Page excerpt
********************

Percentage Nodes to Restart: An int between 0 and 100, indicating the percentage of nodes that should be restarted if cluster chaos is enabled.

Percentage Nodes to Stop: An int between 0 and 100, indicating the percentage of nodes that should be stopped if cluster chaos is enabled.

Resource Group Name: The name of the resource group where the VM Scale Set of the cluster belongs to.

VM Scale Set Name: The name of the Virtual Machine Scale Set used by the cluster.

Injection Rate: A double between 0 and 1, indicating what proportion of calls should be subject to failure-injection. For example, if 0.2, twenty percent of calls will be randomly affected; if 0.01, one percent of calls; if 1, all calls.

Operations Chaos Settings

Operation: Which operation within the app these chaos settings apply to. Each call site in your codebase which uses Polly and Simmy can be tagged with an OperationKey. This is simply a string tag you choose, to identify different call paths in your app, in our case, we're using an enumeration located in the Shared Kernel project, where we've defined (arbitrarily) some operations to inject them some chaos.

Duration: A Timespan indicating how long the chaos for a specific operation should take once is injected if Automatic Chaos Injection is enabled. (Optional) Should be less than the value configured for MaxDuration.

Latency: If set, this much extra latency in ms will be added to affected calls, before the http request is made.

Exception: If set, affected calls will throw the given exception. (The original outbound http/sql/whatever call will not be placed.)

Status Code: If set, a result with the given http status code will be returned for affected calls. (The original outbound http call will not be placed.)

Enabled: A master switch for this call site. When true, faults may be injected at this call site per the other parameters; when false, no faults will be injected.

How the chaos is injected?

The best way to build robust resilience strategies using Polly is through the PolicyWrap, which at the end of the day makes up a set of policies working together as a single policy. So, the recommended way for introducing Simmy is to use one or more Monkey Policies as the innermost policies in the PolicyWrap. That way, they alter the usual outbound call at the last minute, substituting their fault, adding a custom behavior or adding extra latency allowing us to test our resilience strategies and see how we're handling the chaos/faults injected by Simmy.

One of the simplest ways to add chaos-injection all across your app without changing existing configuration code is taking advantage of PolicyRegistry by storing all policies of each strategy in their respective registry (you might have several strategies with different policies to handle different scenarios, thus different PolicyRegistry's).
So, in order to do that, we're going to add some code in StartUp class.

********************

Data extract
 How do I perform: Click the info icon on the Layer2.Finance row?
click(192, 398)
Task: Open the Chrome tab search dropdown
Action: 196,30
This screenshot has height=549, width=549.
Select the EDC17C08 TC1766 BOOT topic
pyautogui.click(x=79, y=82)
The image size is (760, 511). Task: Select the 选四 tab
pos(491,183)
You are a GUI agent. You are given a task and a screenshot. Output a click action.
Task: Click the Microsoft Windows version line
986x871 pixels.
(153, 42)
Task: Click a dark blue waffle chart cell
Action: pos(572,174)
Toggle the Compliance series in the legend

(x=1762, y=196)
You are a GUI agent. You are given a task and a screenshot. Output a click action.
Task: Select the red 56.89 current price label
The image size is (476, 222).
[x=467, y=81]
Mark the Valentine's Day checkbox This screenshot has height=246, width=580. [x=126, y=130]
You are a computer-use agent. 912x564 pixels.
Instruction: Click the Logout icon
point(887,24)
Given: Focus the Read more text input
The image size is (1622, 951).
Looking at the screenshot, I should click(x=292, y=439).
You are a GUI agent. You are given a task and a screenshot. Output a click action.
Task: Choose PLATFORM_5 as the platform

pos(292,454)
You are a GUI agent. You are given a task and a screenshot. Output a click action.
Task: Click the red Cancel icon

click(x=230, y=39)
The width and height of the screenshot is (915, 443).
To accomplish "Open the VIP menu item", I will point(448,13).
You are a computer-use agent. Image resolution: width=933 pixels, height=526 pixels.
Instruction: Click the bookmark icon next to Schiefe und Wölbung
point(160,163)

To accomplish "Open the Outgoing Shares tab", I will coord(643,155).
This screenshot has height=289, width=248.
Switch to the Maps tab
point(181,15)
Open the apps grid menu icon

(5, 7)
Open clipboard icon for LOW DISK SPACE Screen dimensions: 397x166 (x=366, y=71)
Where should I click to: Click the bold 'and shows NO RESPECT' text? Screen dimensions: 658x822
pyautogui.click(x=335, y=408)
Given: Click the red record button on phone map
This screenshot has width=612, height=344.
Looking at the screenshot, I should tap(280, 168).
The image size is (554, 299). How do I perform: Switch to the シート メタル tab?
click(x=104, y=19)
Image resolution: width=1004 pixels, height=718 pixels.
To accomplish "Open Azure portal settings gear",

********************

Pick up the page excerpt on chaos injection with Polly and Simmy after its final sentence and continue it. The data plays no part in what follows.

First of all, we need to add our resilience strategies, then we're going to inject them chaos policies (monkeys). For Http calls, we're going to build a strategy on the fly, but for SQL Azure database calls we're going to use our SqlPolicyBuilder which we've made previously because the idea is to reuse our resilience strategies!

Setting up our Http resilience strategy

var policyRegistry = services.AddPolicyRegistry();  
policyRegistry["ResiliencePolicy"] = GetHttpResiliencePolicy();

services.AddHttpClient<ResilientHttpClient>()  
    .AddPolicyHandlerFromRegistry("ResiliencePolicy");

Setting up our SQL Azure DB strategy

services.AddSingleton<IPolicyAsyncExecutor>(sp =>  
{
    var sqlPolicyBuilder = new SqlPolicyBuilder();
    return sqlPolicyBuilder
        .UseAsyncExecutor()
        .WithDefaultPolicies()
        .Build();
});

Injecting chaos policies (monkeys) to our resilient strategies

We're injecting the monkeys only in environments different than Development (which is the usual, but it's up to you, even you might make it configurable through the Chaos UI as well) through the AddChaosInjectors/AddHttpChaosInjectors extension methods on IPolicyRegistry<> which simply takes every policy in our PolicyRegistry and wraps Simmy policies (as the innermost policy) inside.

if (env.IsDevelopment() == false)  
{
    // injects chaos to our Http policies defined previously.
    var httpPolicyRegistry = app.ApplicationServices.GetRequiredService<IPolicyRegistry<string>>();
    httpPolicyRegistry?.AddHttpChaosInjectors();

    // injects chaos to our Sql policies defined previously.
    var sqlPolicyExecutor = app.ApplicationServices.GetRequiredService<IPolicyAsyncExecutor>();
    sqlPolicyExecutor?.PolicyRegistry?.AddChaosInjectors();
}

public static IPolicyRegistry<string> AddHttpChaosInjectors(this IPolicyRegistry<string> registry)  
{
    foreach (var policyEntry in registry)
    {
        if (policyEntry.Value is IAsyncPolicy<HttpResponseMessage> policy)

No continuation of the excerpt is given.